- TAREA A:
Imprime, por favor, de forma literal el tramo del fragmento que va desde "Como no seguí" hasta "cuestiones políticas aparte.".
- TAREA B:
Según el fragmento, ¿en qué puesto quedó la actuación española en Eurovisión 2022?

- FRAGMENTO:
++++

Eurovisión 2022. ¿Casi...o no?
Fotograma de la actuación
de Chanel en el festival de Eurovisión de 2022
Esta vez sólo he tardado un año en volver a opinar sobre el festival de Eurovisión, aunque la ocasión lo merecía tanto por la canción ganadora como por la apuesta de España, que por primera vez en muchos años se tomó en serio alzarse con la victoria y echó toda la carne en el asador; cosa diferente es como lo hizo, aunque sin duda la actuación española de 2022 se puede considerar un éxito al alzarse con con el tercer puesto que podría habar sido el segundo de no haberse interpuesto la política por medio; porque ya es casualidad que el país ganador fuera Ucrania justo en plena guerra tras la invasión de Rusia. Entiendo el apoyo moral que se quiso dar a este país en unos momentos tan trágicos, pero si de lo que hablamos es de valorar exclusivamente la calidad musical, sospecho que la cosa cambia de forma drástica. La canción ucraniana, que acabo de oír para poder opinar con conocimiento de causa, era una extraña mezcla de temas folklóricos con hip hop, género musical este último que me inspira un irrefrenable deseo de huir despavorido cada vez que suena demasiado cerca de mis oídos. En cuanto a la escenografía, ésta típica discotequera con mucha parafernalia de luces deslumbrantes y unos ¿bailes? que me recordaron a los antropoides protohumanos de la película 2001, una odisea en el espacio incluso por los atavíos de algunos de los intérpretes.
Como no seguí el festival entero ni tengo el menor interés de hacerlo no tengo modo de saber si entre el resto de las canciones las pudo haber mejores, porque como todas fueran iguales o peores que la ganadora mal iría la cosa cuestiones políticas aparte.
Pasemos a la canción española. Tras su paso previo por festival de Benidorm, donde se eligió nuestra representante no sin polémica, ya que la sacrosanta votación popular fue desestimada en beneficio de la favorita de los expertos, la seleccionada fue SloMo -extraño nombre y todavía más extraña grafía-, interpretada por la cantante Chanel Terrero. Los expertos calificaron a la canción como pop latino -Chanel es de origen cubano, aunque afincada en España desde niña-, con una ininteligible -leída, oída es todavía peor- letra en spanglish o algo parecido que, mucho me temo, no pasará a la historia de la poesía. Véanse, a modo de ejemplo, un par de estrofas entresacadas al azar:
Apenas hago doom,
doom Take a sip of my cola-la |
En cuanto a la música pues eso, pop latino -según otras fuentes pop y reguetón, que tampoco es manco-, aunque a mí me pareció la típica parafernalia discotequera que suena siempre igual. Claro está que no me gusta o, por decirlo más claramente, no soporto este tipo de música, no ya porque mi interés vaya por otros derroteros, al fin y al cabo todo es cuestión de gustos, sino porque me resulta estruendosa, por no decir insufrible para los sentidos del oído, la vista y, si además es en directo, también para el tacto a través de las vibraciones. Como acostumbro a decir, en esas mismas condiciones probablemente no soportaría ni a la mismísima novena sinfonía de Beethoven. Por lo demás, nada más lejos de mi intención que descalificar algo sólo porque no me agrade, razón por la que reconozco que la chica se lo curró a conciencia e hizo una interpretación magistral arropada por una coreografía que supo estar a su altura. Así pues, desde el punto de vista profesional no se le puede hacer el menor reproche.

++++

- MATERIAL PROPORCIONADO:
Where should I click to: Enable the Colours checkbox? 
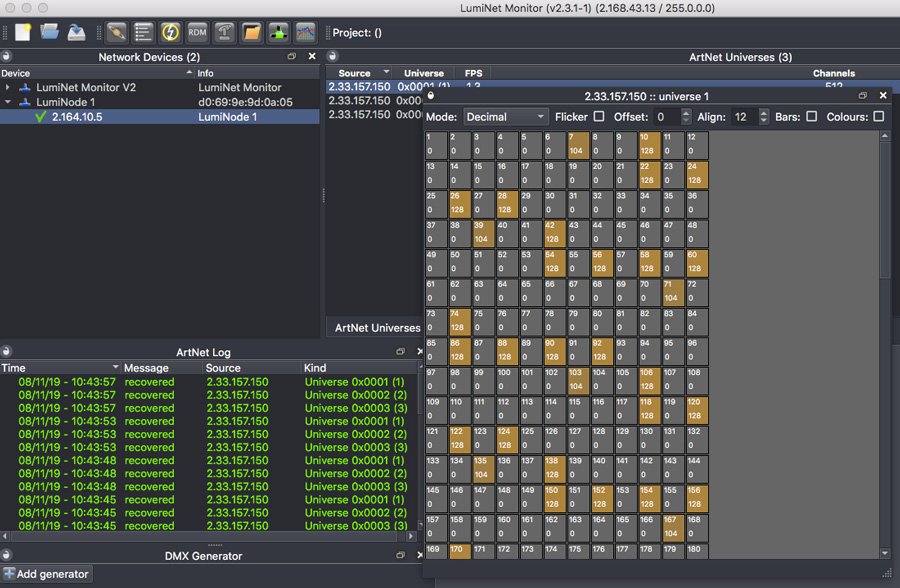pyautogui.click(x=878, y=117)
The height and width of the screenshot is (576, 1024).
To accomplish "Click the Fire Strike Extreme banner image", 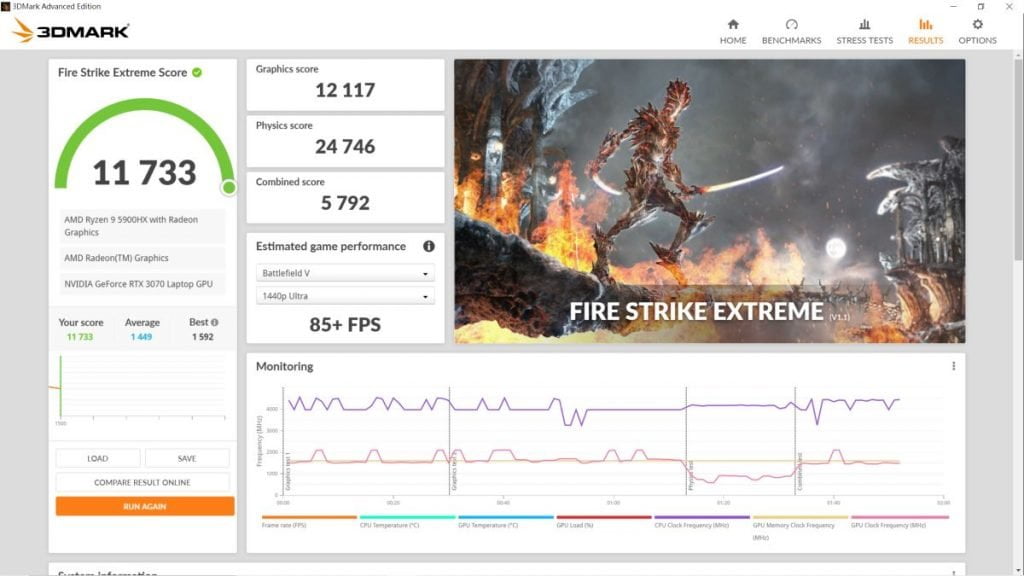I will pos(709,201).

++++

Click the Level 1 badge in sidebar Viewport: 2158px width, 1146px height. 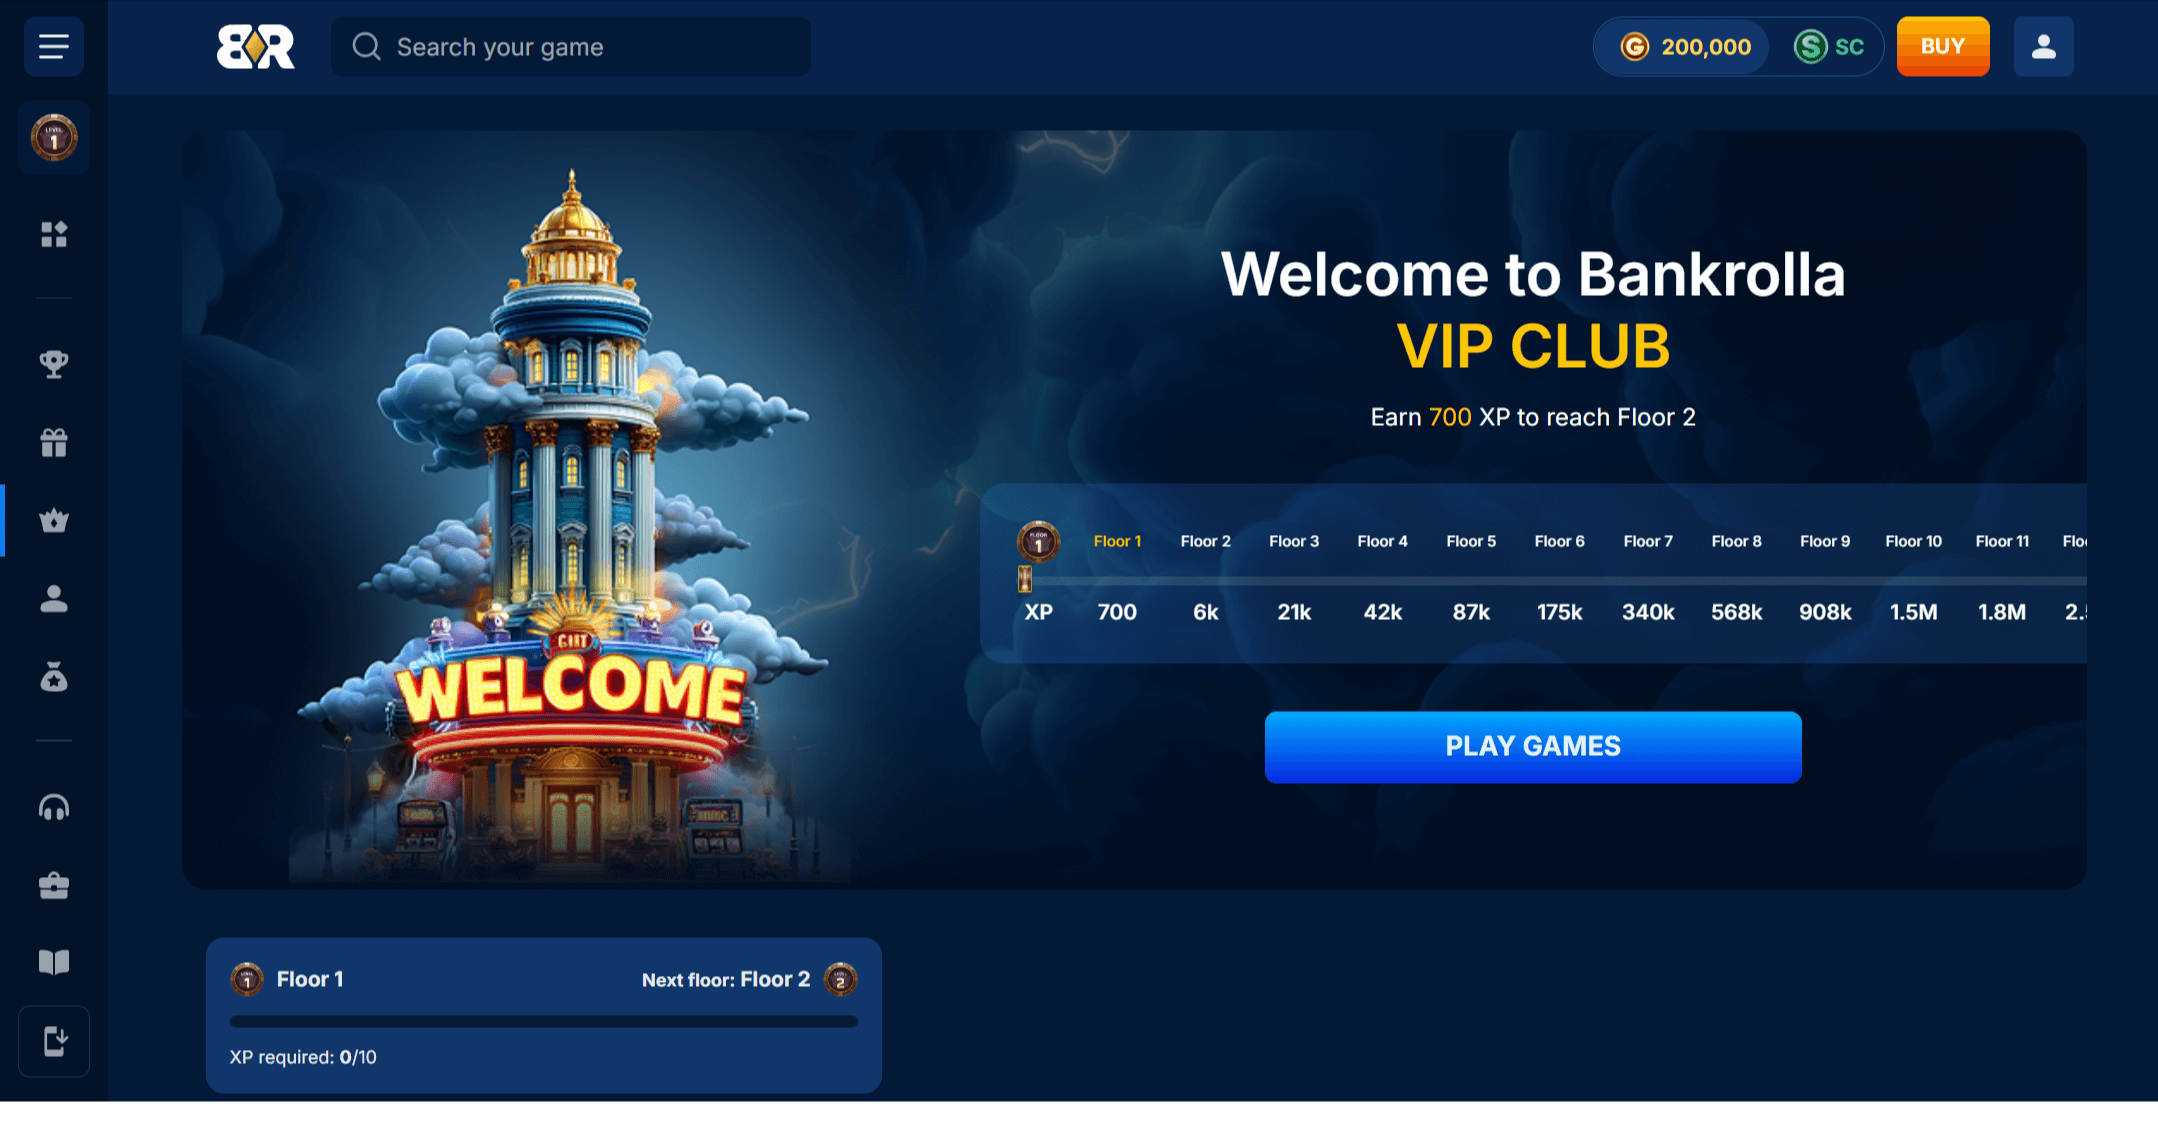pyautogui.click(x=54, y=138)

++++

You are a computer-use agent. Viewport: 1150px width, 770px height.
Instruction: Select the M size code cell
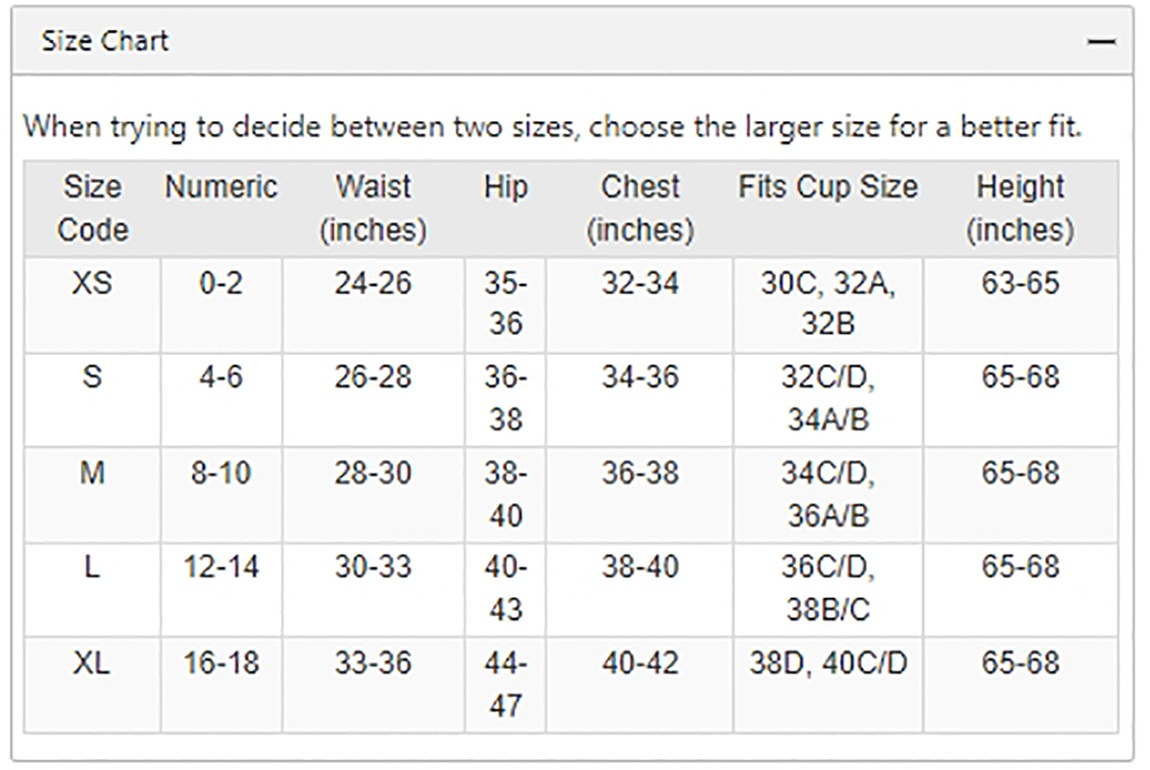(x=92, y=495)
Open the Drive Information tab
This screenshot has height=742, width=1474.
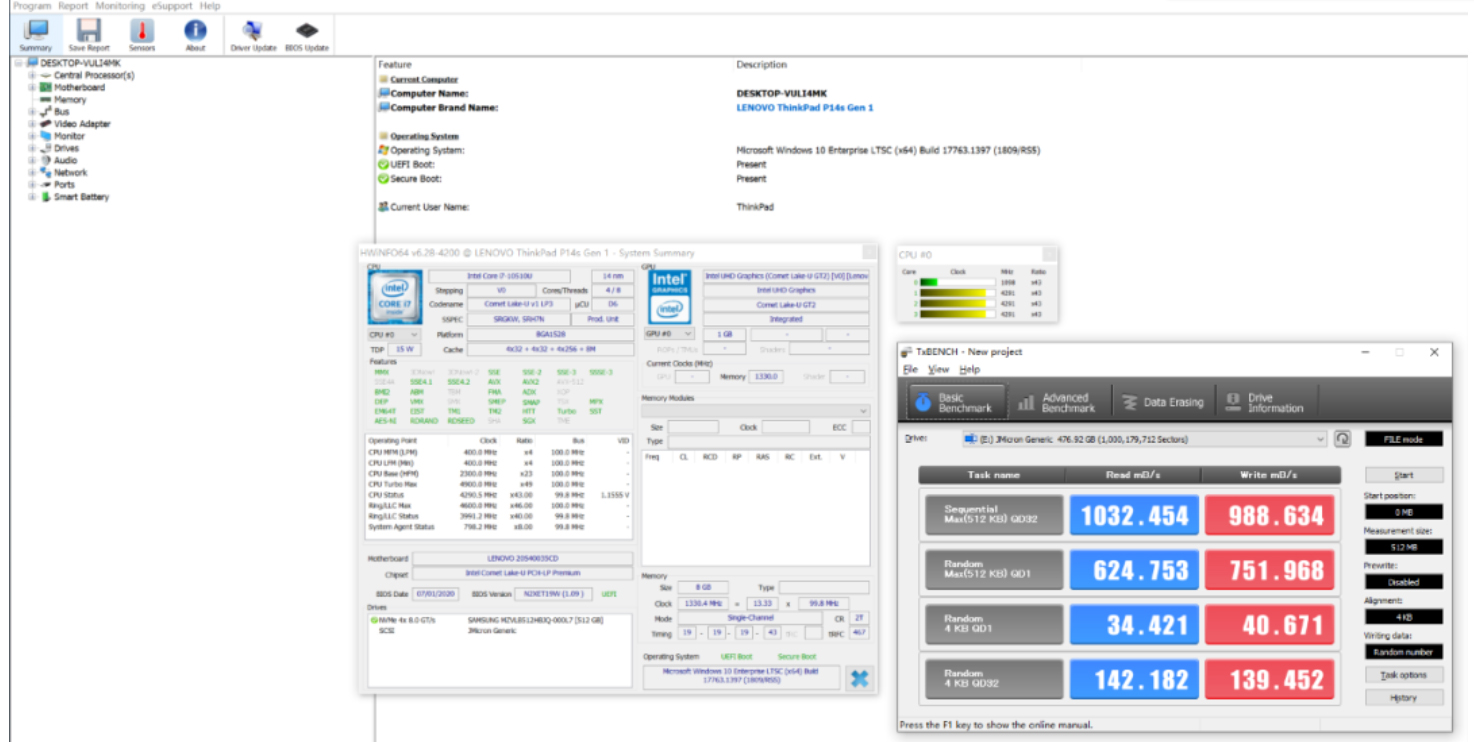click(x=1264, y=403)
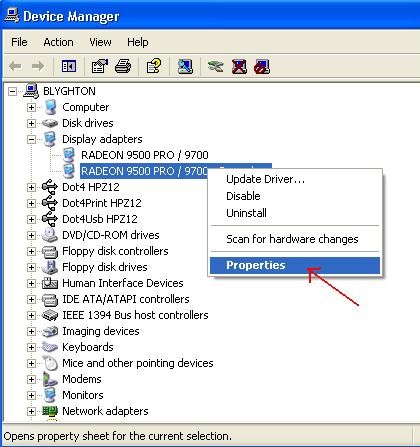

++++

- RESPUESTA ESCRITA A:
Como no seguí el festival entero ni tengo el menor interés de hacerlo no tengo modo de saber si entre el resto de las canciones las pudo haber mejores, porque como todas fueran iguales o peores que la ganadora mal iría la cosa cuestiones políticas aparte.

- RESPUESTA ESCRITA B:
En el tercer puesto.